日本の美しい四季の中で、その折々の風景があります。皆さんそれぞれの心の中にも、その季節を象徴する景色があるのではないでしょうか。
では、その中で春が来たな、と思うのはどんな景色ですか?私にとって春の訪れを感じさせる景色は、地元新潟の大好きな山の、山肌に現れる「馬」の模様です。毎年、4月から5月初旬にかけて、「跳ね馬」と呼ばれるその馬は、山の中腹に、前足を少し上げた生き生きとした姿を見せてくれます。その少し前の時期から別の山には、「種まき男」と呼ばれる、腰を少し曲げた人のような姿も見えてきます。
真冬には真っ白だった山は、春になると雪が解けて、雪がそのまま白く残っている部分と山肌が現れた黒い部分とで模様をなします。どのような形に見えるかで、人だったり、動物だったり、農具だったり、それぞれの名前を付けて、古くからその土地土地で伝承されているものです。中でも「種まき男(じいさん)」、「種まきうさぎ」など種をまく姿や、農耕に欠かせない「馬」に関するものが多く、古来、暦替わりに農作業のタイミングを教えてきたこれらは、かつては民俗学などでは「雪絵」や「残雪絵」、今は一般的には「雪形」と呼ばれる現象だそうです。信越地方を中心に全国で300以上の種類があるとか。
白馬岳の「代馬(しろうま)=代掻き馬」や、常念岳の「常念坊」、蝶ヶ岳の「蝶」など、山の名前の由来になったとされているものもあります。民話や伝承のもとになったり、その姿からの想像で童話が創作されたりもしています。私の郷土出身の作家である小川未明の『牛女』という童話では、ひとりっきりになってしまう子供を心配しながら亡くなった母親が、春先の山に、牛のような姿の雪形となって現れ子供を見守ります。子供が成長してその土地を離れてしまうと山の「雪形」も現れなくなる、という物語です。

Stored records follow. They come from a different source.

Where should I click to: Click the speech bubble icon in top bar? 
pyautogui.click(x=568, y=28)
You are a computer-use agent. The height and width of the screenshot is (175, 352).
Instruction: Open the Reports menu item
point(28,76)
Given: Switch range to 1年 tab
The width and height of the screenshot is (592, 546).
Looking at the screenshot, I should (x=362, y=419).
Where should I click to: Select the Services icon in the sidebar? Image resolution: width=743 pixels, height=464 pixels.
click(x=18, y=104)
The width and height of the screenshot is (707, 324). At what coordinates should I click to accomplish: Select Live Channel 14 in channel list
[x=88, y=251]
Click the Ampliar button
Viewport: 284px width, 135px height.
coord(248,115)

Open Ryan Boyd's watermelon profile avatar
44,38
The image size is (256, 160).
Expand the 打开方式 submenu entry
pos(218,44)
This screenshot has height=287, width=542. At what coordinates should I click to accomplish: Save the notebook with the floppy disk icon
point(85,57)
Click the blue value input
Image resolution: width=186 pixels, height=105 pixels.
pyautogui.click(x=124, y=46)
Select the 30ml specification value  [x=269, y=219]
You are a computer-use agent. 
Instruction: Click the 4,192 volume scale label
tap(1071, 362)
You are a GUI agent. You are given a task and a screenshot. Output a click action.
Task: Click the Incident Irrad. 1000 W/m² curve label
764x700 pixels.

おそらく初めて見る人には、「そういわれてもそんな形には見えないな」と思えるものもあるかもしれません。また、同じ山の同じ「雪形」であっても、集落によっては呼び方も違ったりしたそうです。今は「跳ね馬」として認識されているものが、ずっと以前は「牛」とみなされていたという説があります。小川未明が『牛女』のインスピレーションをもらった山と、私が愛する「跳ね馬」のいる山は同じ山なのかもしれません。呼び方は変われども、昔から、農耕に欠かせない水を育み、季節の移り変わりを教え、人々の暮らしを見守ってくれた豊かな山々への崇敬の想いがそこにあります。
最近の気候の変化や土地の開発でいつかは見ることができなくなってしまうのかもしれません。ずっと変わらないでいてほしいと思う景色のひとつです。